By Monica Burns
How do you assess student learning online? How is it different from checking for understanding and giving feedback in a classroom? Over the past few months, so many of our conversations have shifted to focus on the best ways to support student learning at a distance. We have platforms that make communication and distribution of resources easier than in the past. When assessing online learning and providing feedback to students, we can use these digital spaces strategically. Without attempting to substitute or mimic past experiences, we can identify the “value add” or benefit of using digital spaces while building on the best practices.

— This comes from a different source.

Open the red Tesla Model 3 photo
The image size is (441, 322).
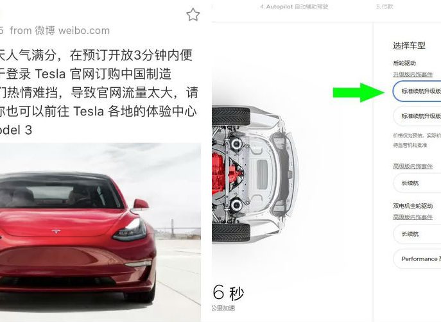[x=100, y=232]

In a traditional classroom setting, we know that a one-size fits all approach isn’t the best when it comes to assessment. In digital spaces, you can have students share their learning and respond to a question in different ways. For example, you might set up a journaling space for students to give responses to daily or weekly prompts. If you use a tool with audio, video, and voice-to-text options, students can pick how they respond to the prompt.
A tool like Book Creator lets students choose from a few different options for their response. The “value add” or benefit, is that you students can give you a response that helps you determine if they’ll need additional support regardless of the technology you use. So if you ask students to share a take away from a lesson, students can tell you with their voice, on video, or through text, and their preference of media may change throughout the week.
Make It Actionable
If you are giving students feedback on their work make sure it is relevant to the task and clear how they can take action. For example, if your students are creating an outline for a research project, feedback such as “great job” isn’t actionable. We know this is true in a traditional face-to-face classroom, and it is important to consider in online spaces as well. In a classroom setting a student might be able to ask a quick follow up question for clarification. In a virtual classroom, making feedback actionable requires a level of clarity at the start.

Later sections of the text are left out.